I have a set of CPU and IO bound tasks, where each IO bound task needs to wait for a corresponding CPU bound task to finish. The IO bound task (waiting for an API call) are non-blocking but long-running. I don't want the next CPU bound task to wait for a non-blocking IO bound task to finish. Instead I'd like to be able to start work on a new CPU bound task as soon as the previous one is finished.
In addition I'd like to leverage a ProcessPoolExecutor for running a number of CPU bound tasks in parallel, while the IO bound tasks run non-blocking, e.g. in the default loop or in a separate ThreadPoolExecutor.
This code that uses only the default event loop has the expected behaviour, i.e. CPU bound (blocking) tasks run sequentially for 10s and the IO bound tasks (non-blocking) run 'concurrently' for another 2s.
import asyncio
import time
TIME_CPU_BOUND_SECS = 1.0
TIME_IO_BOUND_SECS = 2.0
async def cpu_bound():
time.sleep(TIME_CPU_BOUND_SECS)
return "CPU"
async def io_bound_with_cpu_dependency(task: asyncio.Task):
await task
await asyncio.sleep(TIME_IO_BOUND_SECS)
return "IO"
async def main():
tasks = []
t0 = time.time()
for _ in range(10):
cpu_task = asyncio.create_task(cpu_bound())
io_task = asyncio.create_task(io_bound_with_cpu_dependency(cpu_task))
tasks.append(io_task)
t = time.time() - t0
print(f"Time for scheduling is {t=:.3f}s.")
t0 = time.time()
for task in tasks:
await task
t = time.time() - t0
print(f"Time for execution is {t=:.3f}s.")
if __name__ == "__main__":
asyncio.run(main())
>>> Time for scheduling is t=0.001s.
>>> Time for execution is t=12.035s.
However, I can't manage to use two different executors when IO bound tasks depend (await) the result from their CPU bound task, e.g. below approach fails
async def main():
loop = asyncio.get_running_loop()
cpu_tasks = []
io_tasks = []
with(
concurrent.futures.ProcessPoolExecutor() as process_pool,
concurrent.futures.ThreadPoolExecutor(max_workers=5) as thread_pool
):
t0 = time.time()
for _ in range(10):
cpu_task = await loop.run_in_executor(process_pool, cpu_bound)
io_task = await loop.run_in_executor(thread_pool, io_bound_with_cpu_dependency, cpu_task)
cpu_tasks.append(cpu_task)
io_tasks.append(io_task)
t = time.time() - t0
print(f"Time for scheduling is {t=:.3f}s.")
t0 = time.time()
[await task for task in cpu_tasks]
[await task for task in io_tasks]
t = time.time() - t0
print(f"Time for execution is {t=:.3f}s.")
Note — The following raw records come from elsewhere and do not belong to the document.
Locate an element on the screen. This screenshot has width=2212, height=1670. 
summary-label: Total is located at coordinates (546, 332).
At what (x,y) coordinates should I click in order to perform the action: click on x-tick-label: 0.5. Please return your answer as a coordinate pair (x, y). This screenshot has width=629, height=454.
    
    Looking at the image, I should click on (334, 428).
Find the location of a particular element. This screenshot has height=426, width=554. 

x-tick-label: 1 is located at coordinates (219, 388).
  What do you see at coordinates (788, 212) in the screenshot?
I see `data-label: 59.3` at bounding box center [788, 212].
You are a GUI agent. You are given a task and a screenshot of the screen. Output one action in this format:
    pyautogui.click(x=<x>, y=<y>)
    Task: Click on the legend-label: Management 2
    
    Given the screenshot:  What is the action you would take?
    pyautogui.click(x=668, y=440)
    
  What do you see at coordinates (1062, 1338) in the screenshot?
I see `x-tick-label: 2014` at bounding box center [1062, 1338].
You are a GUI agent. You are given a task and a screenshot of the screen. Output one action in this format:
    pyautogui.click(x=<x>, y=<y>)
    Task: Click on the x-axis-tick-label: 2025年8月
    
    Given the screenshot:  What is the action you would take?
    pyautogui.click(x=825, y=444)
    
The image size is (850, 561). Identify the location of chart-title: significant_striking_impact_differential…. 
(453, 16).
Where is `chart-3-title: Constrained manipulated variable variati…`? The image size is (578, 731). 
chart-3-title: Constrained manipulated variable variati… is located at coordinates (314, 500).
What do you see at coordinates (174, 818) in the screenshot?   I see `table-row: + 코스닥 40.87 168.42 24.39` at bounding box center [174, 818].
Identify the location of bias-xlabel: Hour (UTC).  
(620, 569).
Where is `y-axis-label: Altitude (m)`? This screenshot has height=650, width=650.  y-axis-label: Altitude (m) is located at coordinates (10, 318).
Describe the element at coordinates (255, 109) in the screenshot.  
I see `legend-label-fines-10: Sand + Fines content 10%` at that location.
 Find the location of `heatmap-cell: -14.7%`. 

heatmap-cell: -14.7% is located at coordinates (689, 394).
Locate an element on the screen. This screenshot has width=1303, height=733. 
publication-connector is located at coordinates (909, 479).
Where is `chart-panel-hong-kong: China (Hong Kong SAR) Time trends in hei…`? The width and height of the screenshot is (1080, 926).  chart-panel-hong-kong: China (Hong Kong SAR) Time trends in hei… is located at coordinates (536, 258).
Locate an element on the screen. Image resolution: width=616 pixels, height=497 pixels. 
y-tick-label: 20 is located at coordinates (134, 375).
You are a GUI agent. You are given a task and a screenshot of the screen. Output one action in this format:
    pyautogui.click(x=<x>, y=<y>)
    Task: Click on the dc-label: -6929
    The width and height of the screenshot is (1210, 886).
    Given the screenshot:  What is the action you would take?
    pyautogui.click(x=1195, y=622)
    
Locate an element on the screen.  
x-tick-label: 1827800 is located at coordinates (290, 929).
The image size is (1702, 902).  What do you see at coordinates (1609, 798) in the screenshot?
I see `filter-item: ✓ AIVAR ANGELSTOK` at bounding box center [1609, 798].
>>>Traceback (most recent call last):
File "/Users/btschroer/work/git/selection/tmp/concurrency/foo.py", line 90, in <module>
asyncio.run(main())
File "/Users/btschroer/.miniforge3/envs/selection/lib/python3.10/asyncio/runners.py", line 44, in run
return loop.run_until_complete(main)
File "/Users/btschroer/.miniforge3/envs/selection/lib/python3.10/asyncio/base_events.py", line 649, in run_until_complete
return future.result()
File "/Users/btschroer/work/git/selection/tmp/concurrency/foo.py", line 70, in main
cpu_task = await loop.run_in_executor(process_pool, cpu_bound)
TypeError: cannot pickle 'coroutine' object
I am understanding that it is not possible to 'send' the 'awaitable' returned from the cpu_pool to the io_pool.
What I don't understand is whether
i) I have to immediately await each call to loop.run_in_exectur or whether I can first schedule to an executor and then await later
ii) Whether it is possible to implement the above within the python asyncio framework at all.
Using a ProcessPoolExecutor with e.g 5 processes and another ThreadPoolExecutor I'd expect the script to be able to finish in ~5s, 1s + 1s for 5 concurrent CPU bound tasks and 5 I/O bound tasks finish after 3s and another 5 after 5s.
What I'd ideally like to achieve is a structure in which I can schedule blocking and non-blocking tasks upfront. Encode the dependencies between tasks when scheduling and then using separate executors to run the tasks concurrently, controlling the number of concurrent CPU bound tasks and the number of available threads for the I/O bound tasks separately.
Any suggestions on how to achieve this are much appreciated. My I/O bound code is long-running and non-blocking async code so attempting this using asyncio seemed natural to me, but I don't have my mind absolutely set on it. If there is another solution I'd be open to model it in a different manner - as long as I can leverage the non-blocking nature of the I/O bound tasks and it doesn't have massive infrastructure implications, e.g. needing to setup and maintain a database, using sophisticated message queue architecture, or containerisation and putting it on a kubernetes cluster.